By Scott N. Lowery
Mention of the names Billman and Burlingame may conjure up thoughts of a railroad or law firm, but although they are neither the respective family names are firmly imbedded in the early formation of the South Williamsport community.
Samuel Billman was a descendent of Hans Bielman who first arrived in America in 1736 living in Lehigh County. During the French & Indian Wars, Han’s wife and two of his five children were killed by Indians. Hans was partially scalped but survived, recovered, re-married and later family members relocated to Northumberland and South Williamsport, drawn to job opportunities created by the lumber boom.
In 1882 Samuel Billman was employed as a laborer and resided in a residence located on River Road in South Williamsport. As time passed members of the Billman family migrated to Ohio. One son remained behind and raised three daughters in a Sears house he built on Southmont Avenue in 1921. Family members remained in that dwelling until 1962.

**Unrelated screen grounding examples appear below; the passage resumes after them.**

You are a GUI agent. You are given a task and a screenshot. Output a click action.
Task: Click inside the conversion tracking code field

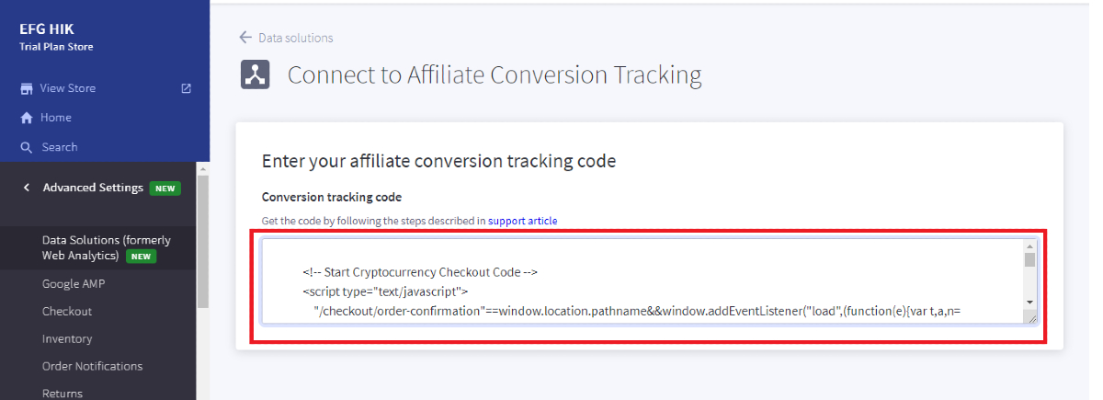click(634, 280)
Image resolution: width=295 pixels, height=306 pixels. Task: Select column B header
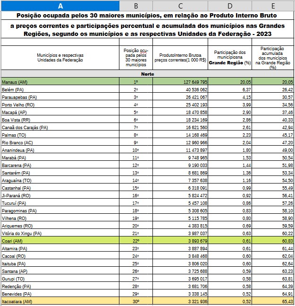point(136,6)
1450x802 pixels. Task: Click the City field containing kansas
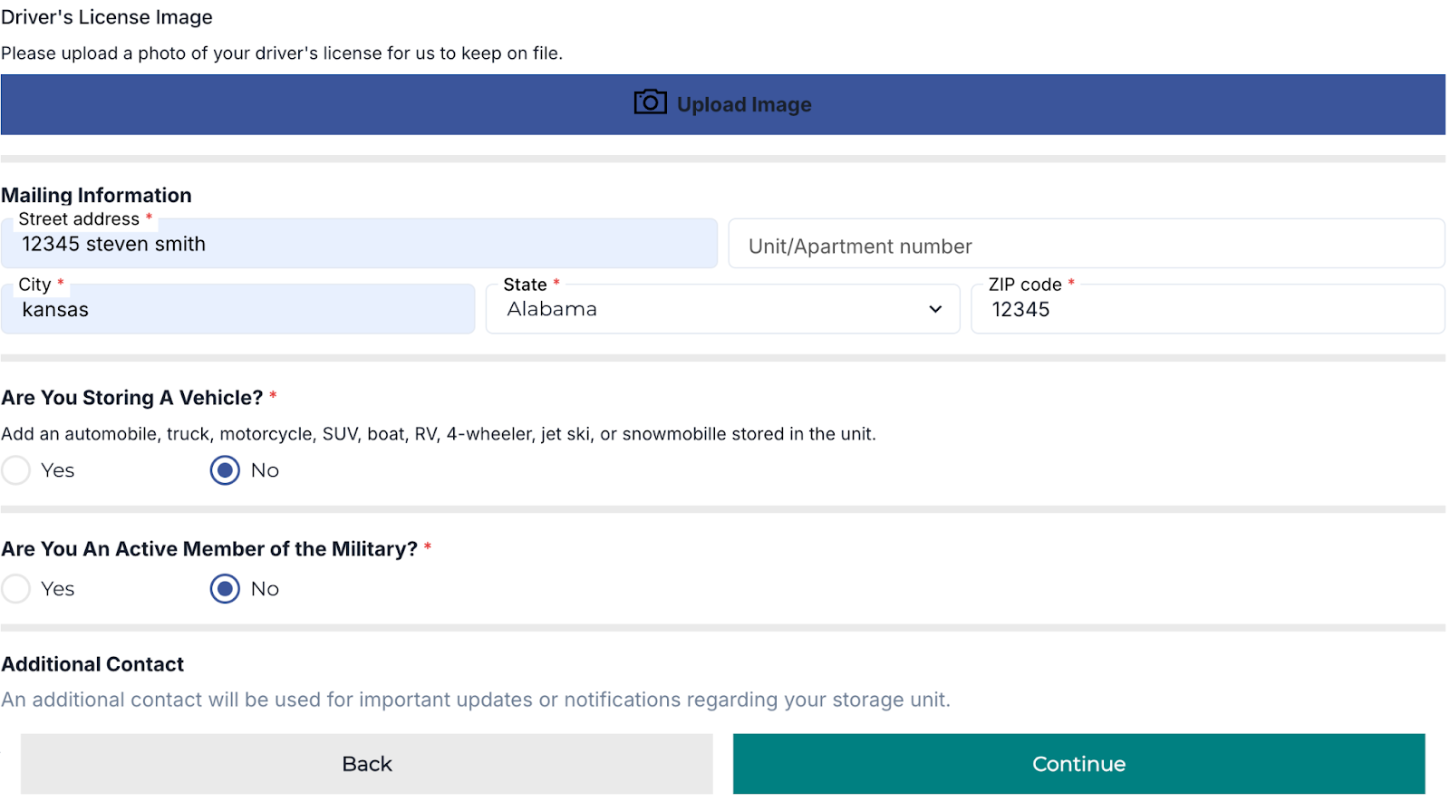[237, 310]
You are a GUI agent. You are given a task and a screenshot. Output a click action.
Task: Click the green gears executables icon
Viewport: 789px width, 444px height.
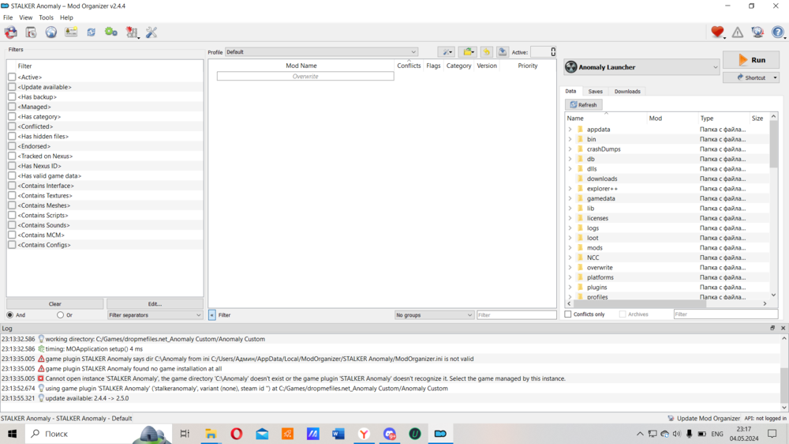pos(111,32)
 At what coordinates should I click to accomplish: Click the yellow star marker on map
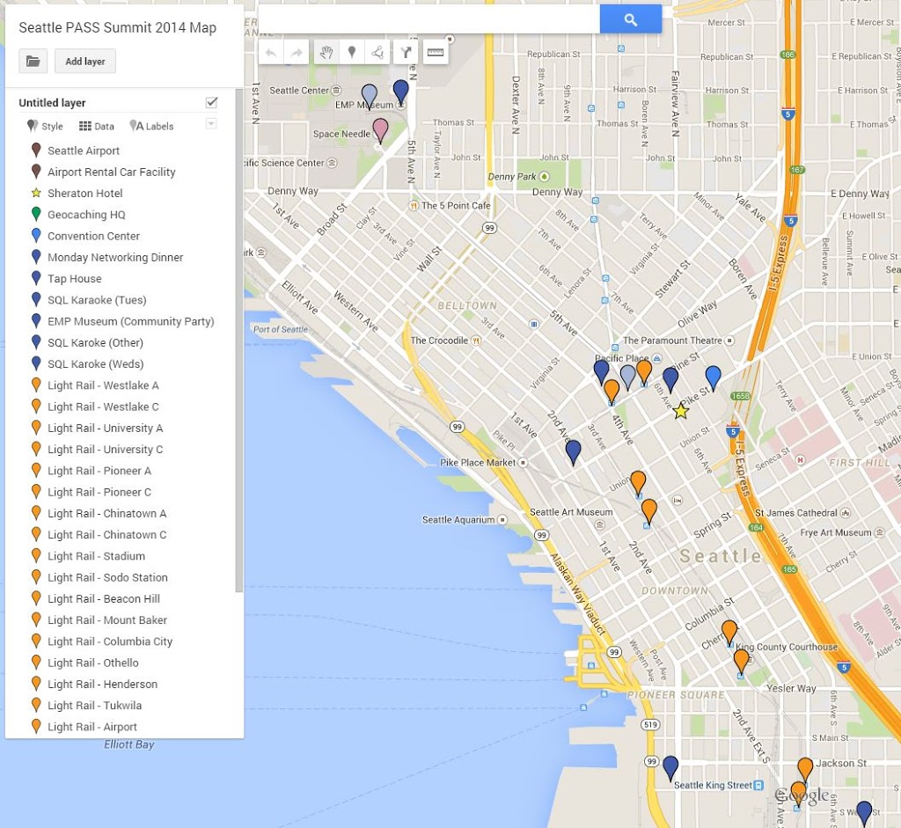click(680, 411)
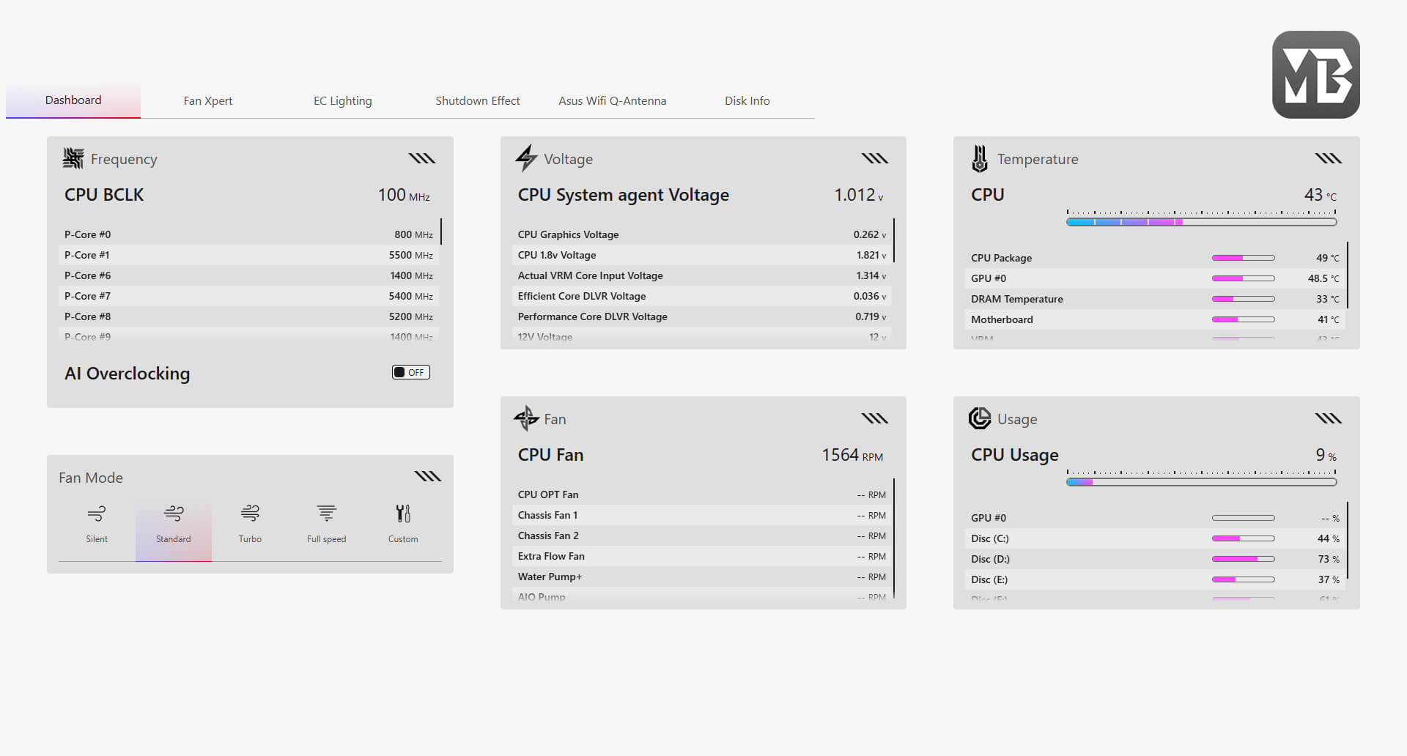Switch to the Fan Xpert tab
This screenshot has width=1407, height=756.
coord(208,101)
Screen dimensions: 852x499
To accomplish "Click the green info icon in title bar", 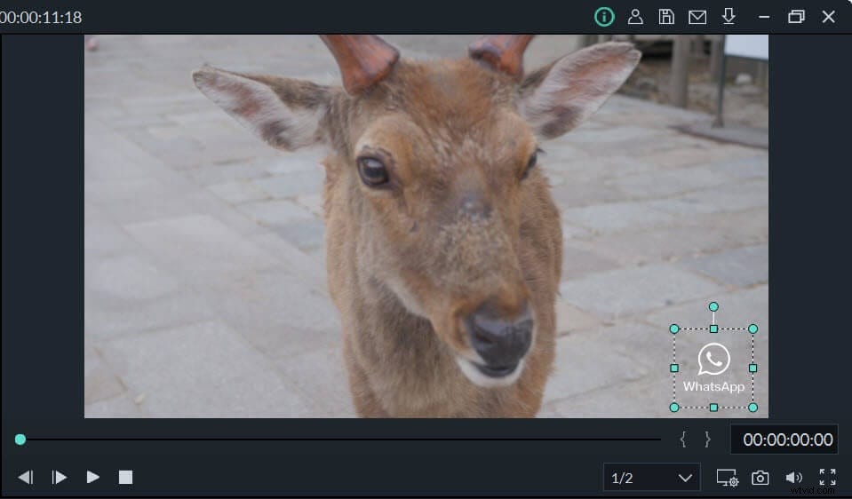I will (x=604, y=17).
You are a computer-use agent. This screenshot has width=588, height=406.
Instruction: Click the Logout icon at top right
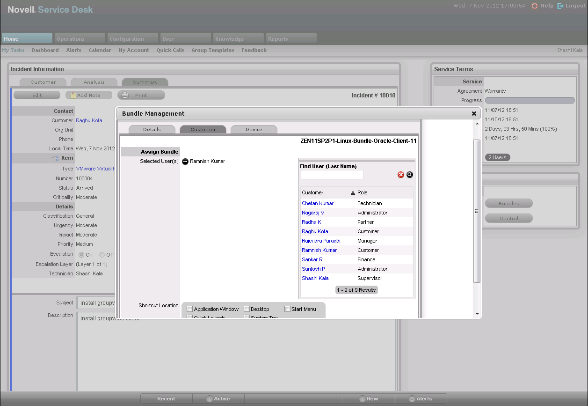click(560, 6)
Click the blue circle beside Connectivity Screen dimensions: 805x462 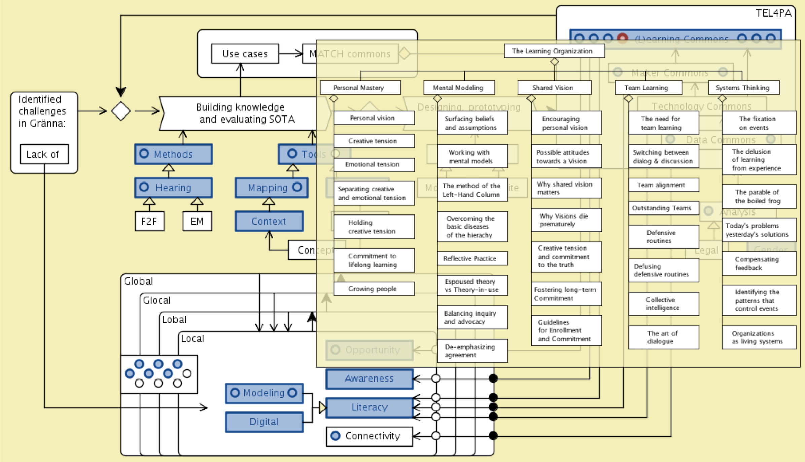click(x=335, y=436)
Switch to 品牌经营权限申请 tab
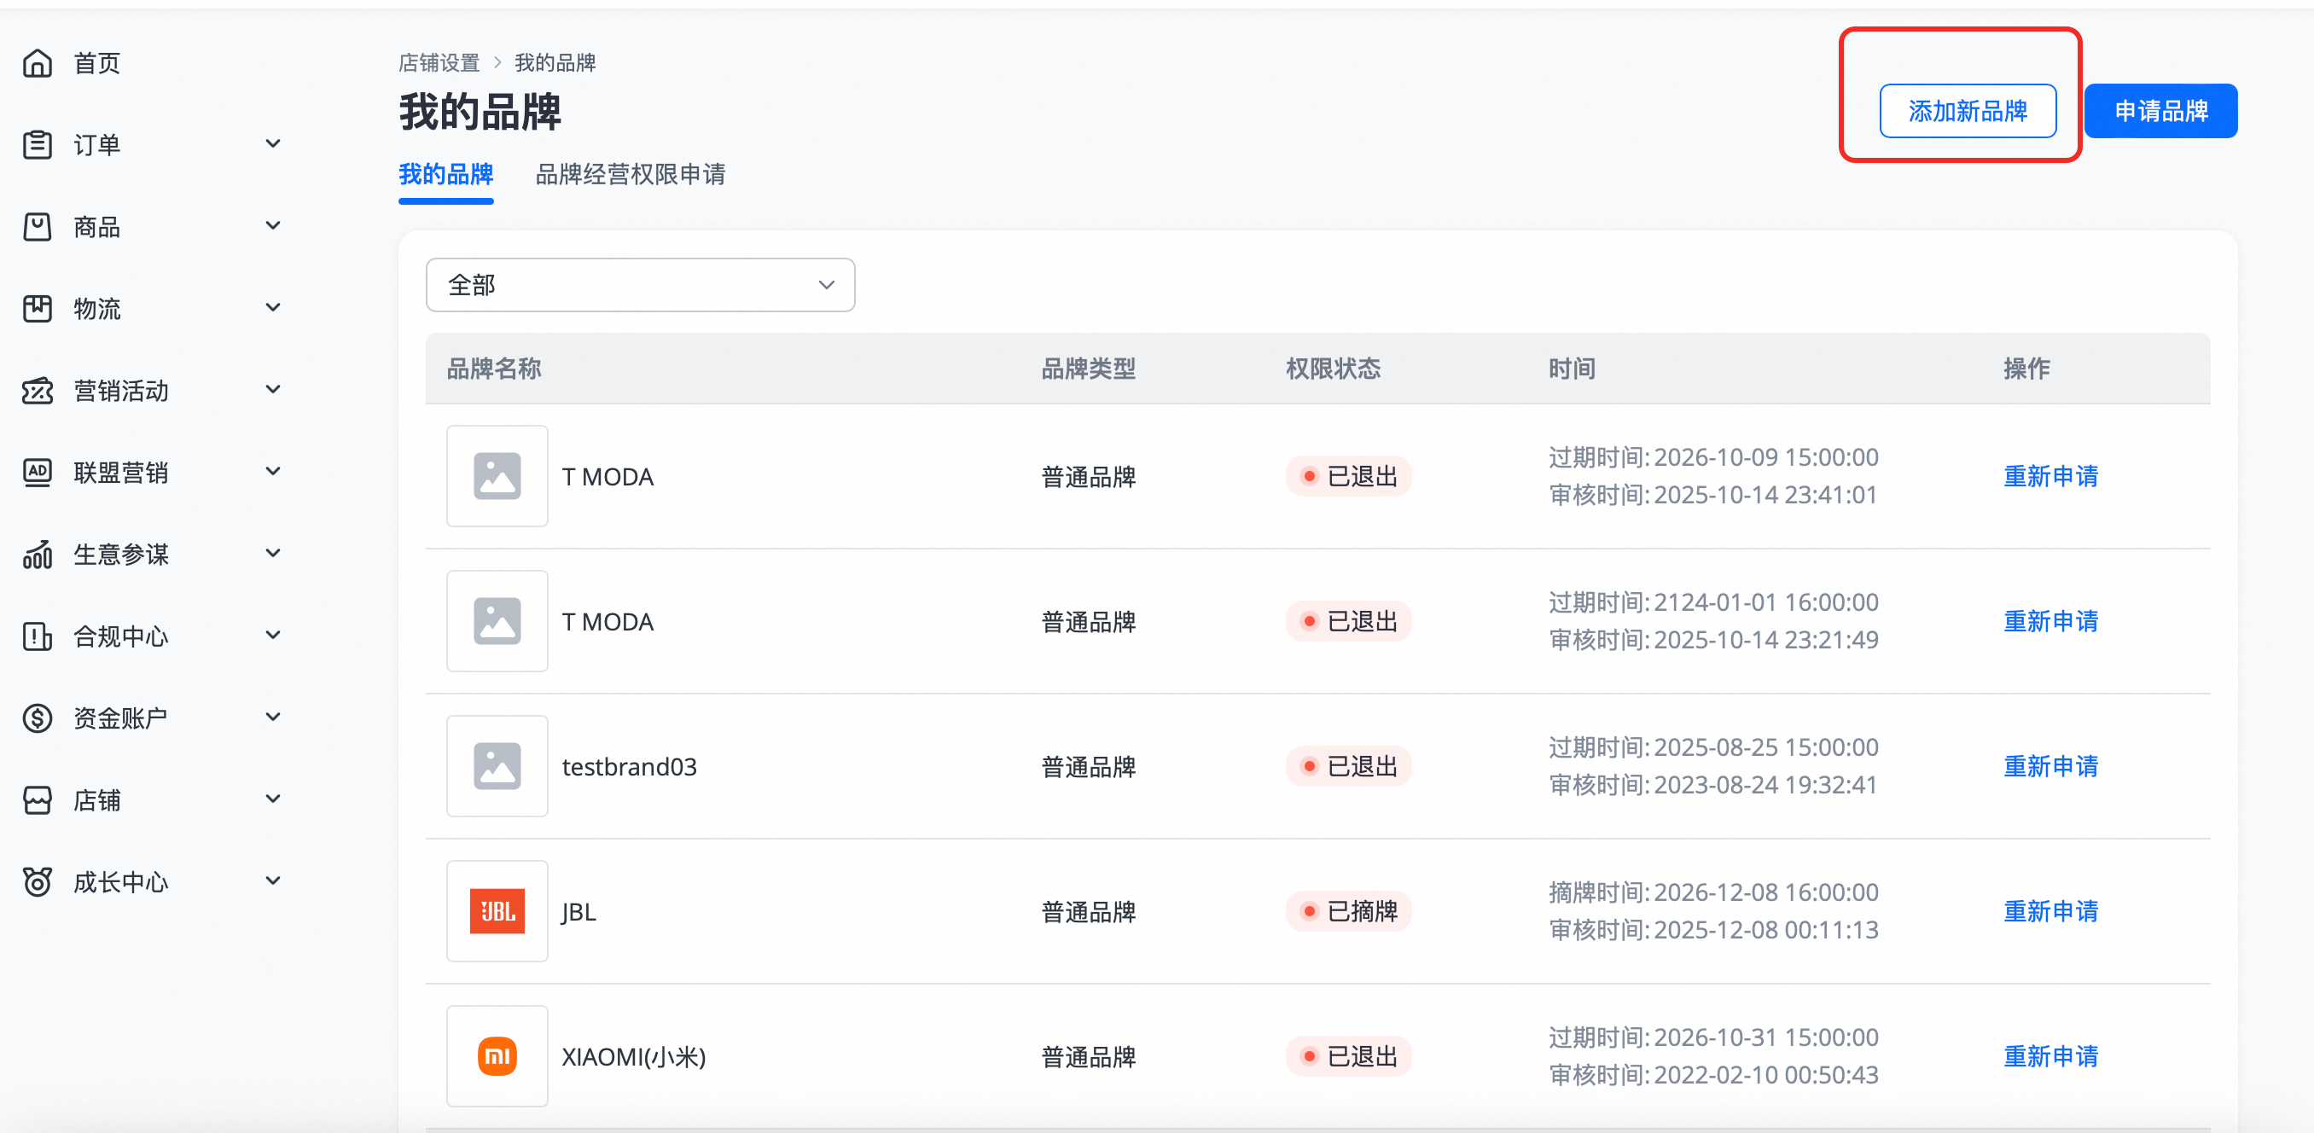The height and width of the screenshot is (1133, 2314). [x=630, y=174]
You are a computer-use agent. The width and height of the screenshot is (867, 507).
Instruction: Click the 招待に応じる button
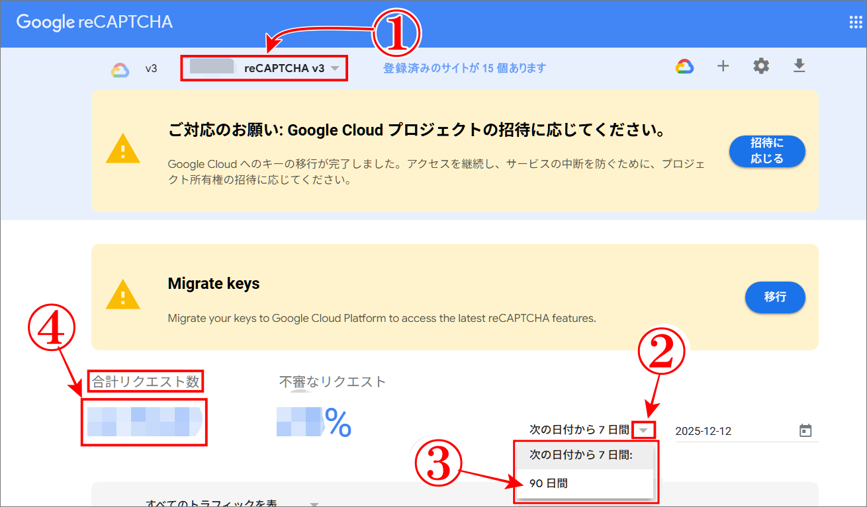[x=767, y=151]
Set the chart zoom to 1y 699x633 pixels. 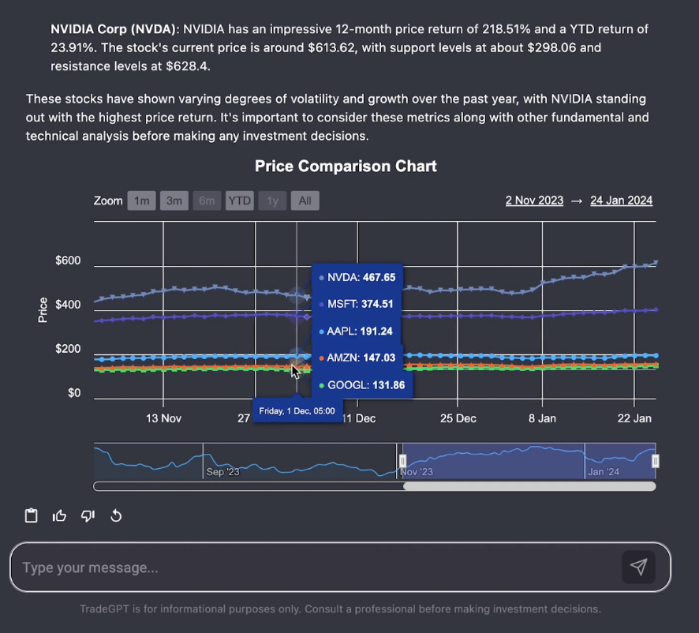272,200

The Billman name was prominent as the name of one of two Post Offices located in South Williamsport before the Borough was incorporated in 1886. It was located near Maynard Street. The second Post Office was located near Market Street, named Burlingame after a gentleman who owned land in the area.
Edwin Burlingame was a descendent of Roger Burlingame who was the first white settler in the area now known as Cranston, Rhode Island. Born in 1836, he was involved in a variety of business endeavors eventually becoming the president of Potter County Lumber Company operating in the northern part of Pennsylvania. He moved to Williamsport in 1867 living in a home at 53 Lycoming Street. He owned land near Market Street which was called Burlingame and later referred to as Rocktown. He divided the surrounding area into building lots.
Burlingame was a prominent civil engineer who designed two river bridges and the city’s water works. He also organized and built the Williamsport Rubber Company, later known as the United States Rubber Company. He later left the Williamsport area and became the engineer on the first Hudson River Tunnel in New York. He then went on to build water works in more than 10 U.S. cities.